- Born: 20 September 1847
- Died: 30 August 1935 (aged 87)
- Allegiance: United Kingdom
- Branch: Royal Navy
- Service years: 1860–1908
- Rank: Admiral
- Commands: HMS Phaeton HMS Barfleur HMS Blenheim
- Awards: Knight Grand Cross of the Order of the Bath Knight Commander of the Order of St Michael and St George Commander of the Royal Victorian Order

= Reginald Custance =

Royal Navy Admiral (1847–1935)

Admiral Sir Reginald Neville Custance, (20 September 1847 – 30 August 1935) was a Royal Navy officer. He was the eldest son of General William Neville Custance CB.

==Naval career==
Custance joined the Royal Navy in 1860. Promoted to captain on 31 December 1885, he was given command of the cruiser HMS Phaeton in January 1890, of the battleship HMS Barfleur in February 1895 and of the cruiser HMS Blenheim in September 1898. He went on to be Director of Naval Intelligence in March 1899. During his first year as Director, he was promoted to flag rank as a rear-admiral on 1 August 1899. Custance was Prince Louis of Battenberg's superior in the Naval Intelligence Department and tried to prevent Battenberg's promotion to succeed him.

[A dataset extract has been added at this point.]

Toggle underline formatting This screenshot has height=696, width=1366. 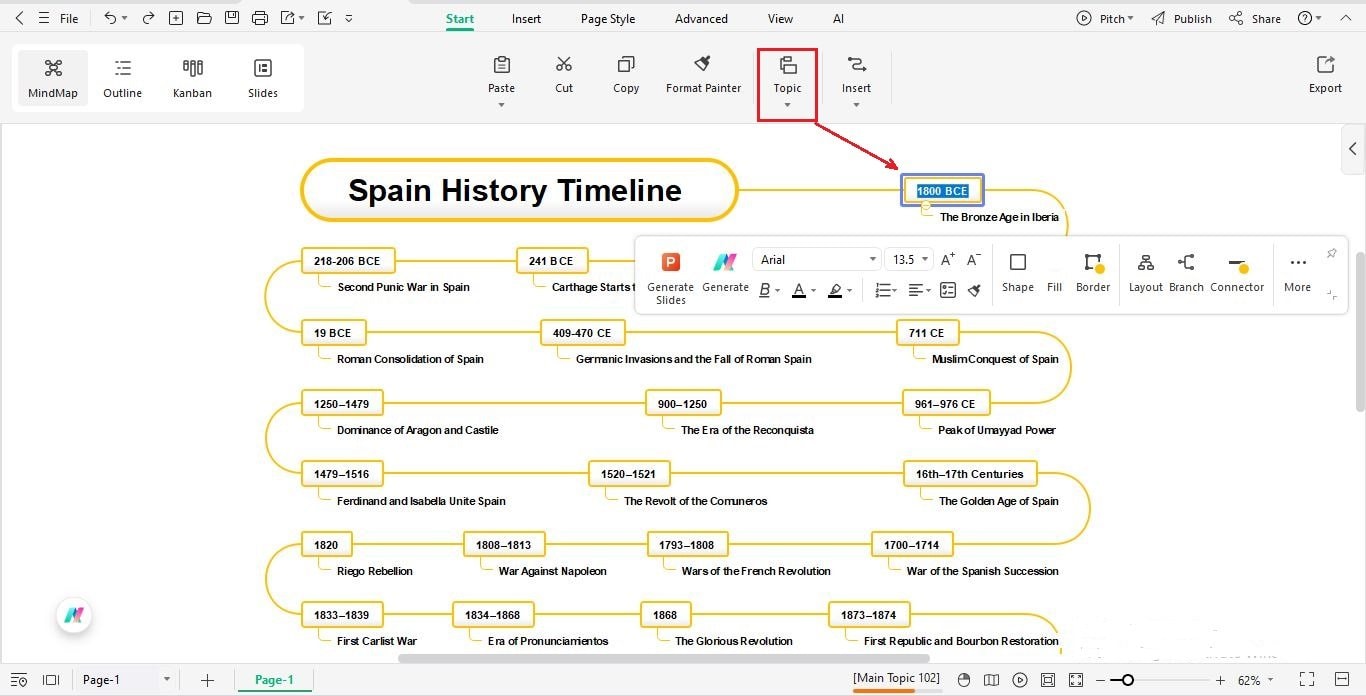(778, 291)
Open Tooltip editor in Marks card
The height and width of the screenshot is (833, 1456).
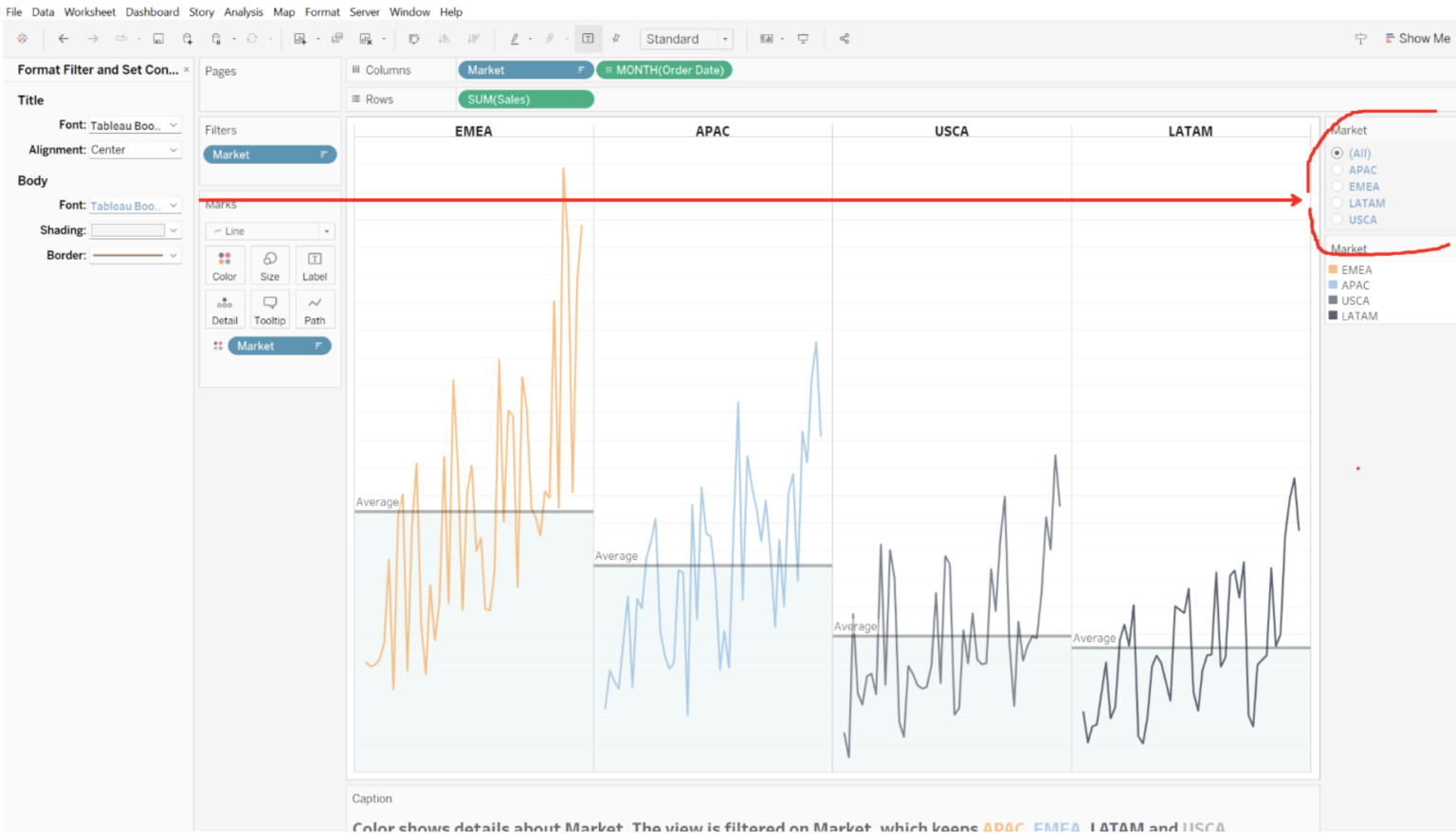click(270, 309)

In November 1902 Custance was asked to take the position of Second-in-Command of the Mediterranean Fleet, after the sudden death of Rear-Admiral Burges Watson. He flew his flag on the battleship HMS Venerable, on her first commission. He was promoted to vice-admiral on 20 October 1904. He was appointed Second-in-Command of the Channel Fleet in February 1907.

==Later life==
Draft notes in Winston Churchill's papers (Churchill was First Lord of the Admiralty at the time) suggest that in late 1913 Custance, who had been unemployed for six years, was considered for the post of Chief of Naval War Staff. Prince Louis of Battenberg, now First Sea Lord but normally subservient to Churchill's wishes, gave what historian Nicholas Lambert describes as “uncharacteristically fierce resistance” to appointing Custance, his former boss. Instead Doveton Sturdee, a former disciple of Custance, was appointed.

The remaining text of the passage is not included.